The platform from which I'm importing data to R does not support specifying the data type, hence all my columns are character. I have an Excel file that specifies which columns are factor, including the relevant labels and levels. Now, I'm trying to write a function to dynamically change the data type of various columns of my data.frame
Thanks to the excellent answer to this question (dplyr - mutate: use dynamic variable names), I managed to write the following function, in which I dynamically set the column name to the mutate function.
readFactorData <- function(filepath) {
t <- read.xlsx(filepath)
sapply(nrow(t), function(i) {
colname <- as.character(t[i, "Item"])
factorLevels <- t[i, 3:ncol(t)][which(!is.na(t[i, 3:ncol(t)]))]
totalLevels <- length(factorLevels)
listOfLabels <- as.character(unlist(factorLevels))

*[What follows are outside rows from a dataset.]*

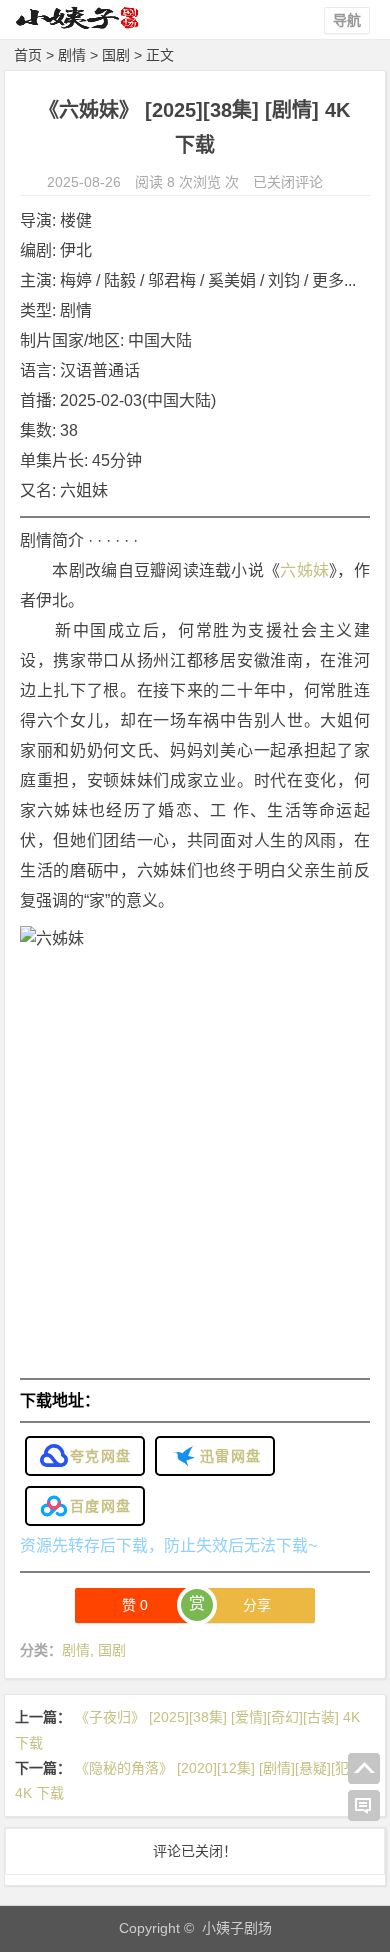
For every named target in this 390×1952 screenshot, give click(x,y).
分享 (257, 1605)
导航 (347, 20)
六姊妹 (304, 570)
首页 (28, 55)
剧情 (72, 55)
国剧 (116, 55)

mutate(d, !!colname := factor(d[[colname]], labels=(1:totalLevels), levels=listOfLabels))
# requires dplyr v.0.7+
# the syntax `!!variablename:=` forces evaluation of the variablename before evaluating the rest of the function
})
}
It works, and each iteration returns the entire data frame, with the relevant column (colname) changed to factor. But, each iteration overwrites the previous, so this function only returns the last result of i. How do I make sure that I end up with 1 single data frame, in which all the relevant columns are saved?
Sample data (make sure to comment out the first line of the function above, since we're defining t here):
d <- data.frame("id" = sample(100:999, 10), "age" = sample(18:80, 10), "factor1" = c(rep("a", 3), rep("b", 3), rep("c", 4)), "factor2" = c("x","y","y","y","y","x","x","x","x","y"), stringsAsFactors = FALSE)
t <- data.frame("Item" = c("factor1","factor2"), "Label" = c("This is factor 1", "This is factor 2"), "level1" = c("a","x"), "level2" = c("b","y"), "level3" = c("c","NA"))